足利将軍家の連枝三淵氏の生まれ。奉公衆三淵晴員の次男で、母は儒学・国学者清原宣賢の娘・智慶院。晴員の実兄の和泉半国守護・細川元常の養子となった。

父晴員は室町幕府奉公衆の三渕晴経の養子となった。 初め13代将軍足利義輝に仕え、その死後は15代将軍足利義昭の擁立に尽力するが、後に織田信長に従い丹後宮津11万石の大名となる。

後に豊臣秀吉、徳川家康に仕えて重用され、近世細川氏の祖となった。

また藤原定家の歌道を受け継ぐ二条流の歌道伝承者三条西実枝から古今伝授を受け、近世歌学を大成させた当代一流の文化人でもあった。

幕臣時代

天文3年(1534年)4月22日、三淵晴員の次男として京都東山に生まれる。幼名を萬吉(まんきち)といった。古来その出自に関しては12代将軍足利義晴の落胤だという説があり、これが事実なら萬吉は義輝・義昭両将軍の庶兄にあたることになる。
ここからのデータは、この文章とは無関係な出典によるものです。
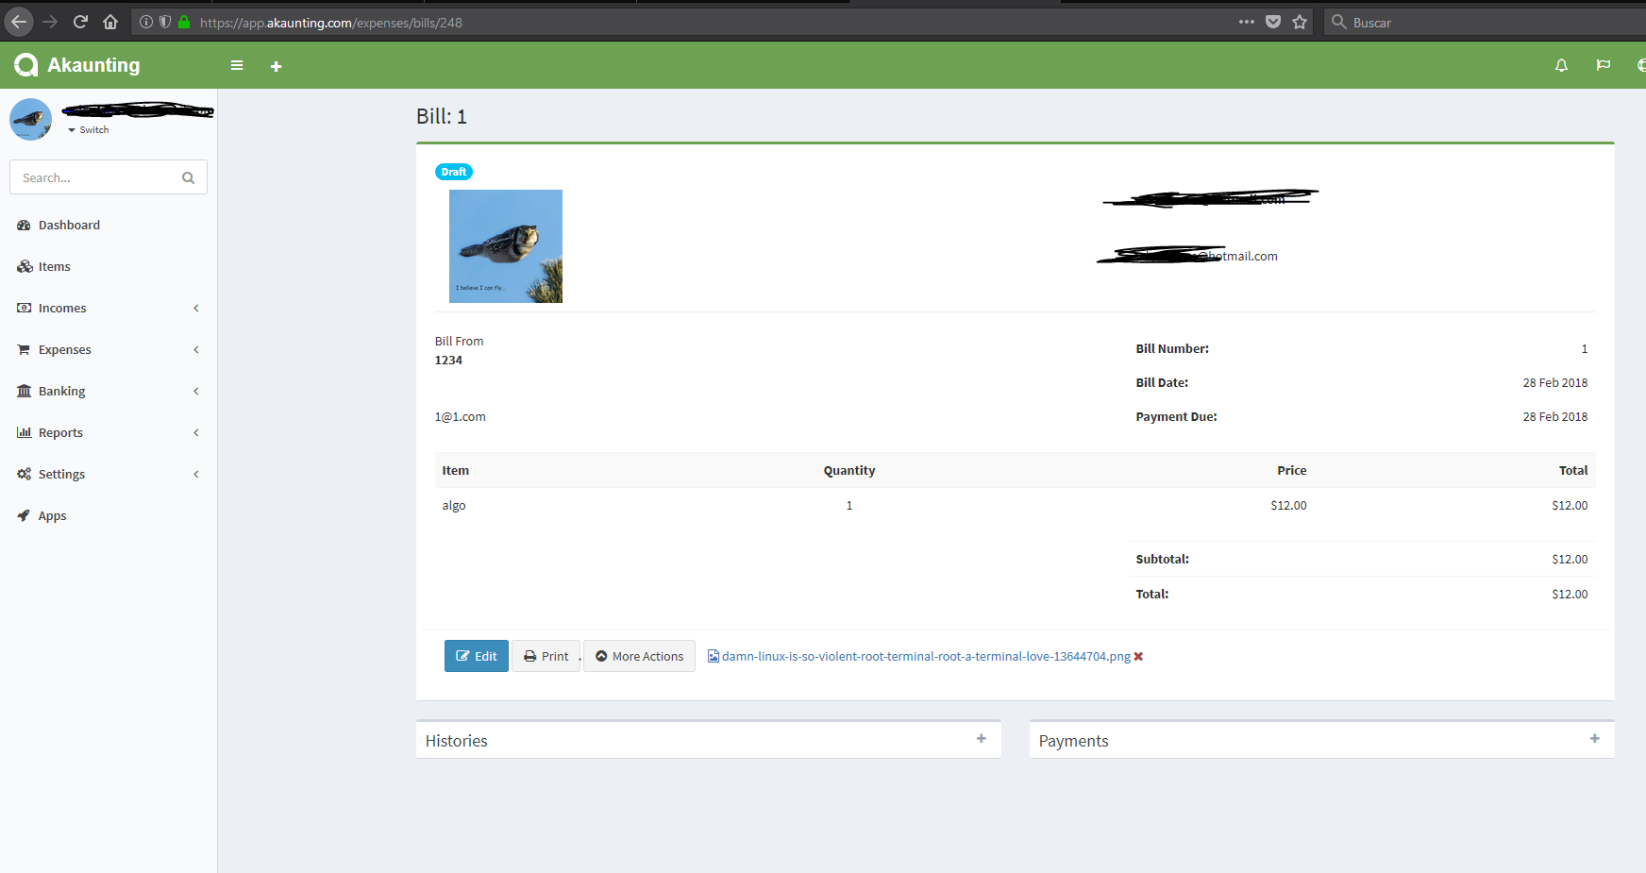Open the attached damn-linux png file

[x=920, y=656]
天文9年(1540年)、7歳で伯父である和泉半国守護細川元常(三淵晴員の兄)の養子となった。ただし近年では異説もあり、近江佐々木氏の一門出身で将軍近臣だった細川高久や、淡路守護家細川晴広が養父だった可能性も指摘されている。

天文15年(1546年)、将軍足利義藤(後の義輝)から「藤」字の偏諱を受け、藤孝を名乗る。天文21年(1552年)、従五位下兵部大輔に叙任され、天文23年(1554年)、養父元常の死去により家督を相続した。

幕臣として将軍義輝に仕えるが、永禄8年(1565年)の永禄の変で義輝が三好三人衆や松永久秀に暗殺されると、兄・三淵藤英らと共に幽閉された義輝の弟・一乗院覚慶(後に還俗して足利義昭)を救出、近江の六角義賢、若狭の武田義統、越前の朝倉義景らを頼って義昭の将軍任官に奔走した。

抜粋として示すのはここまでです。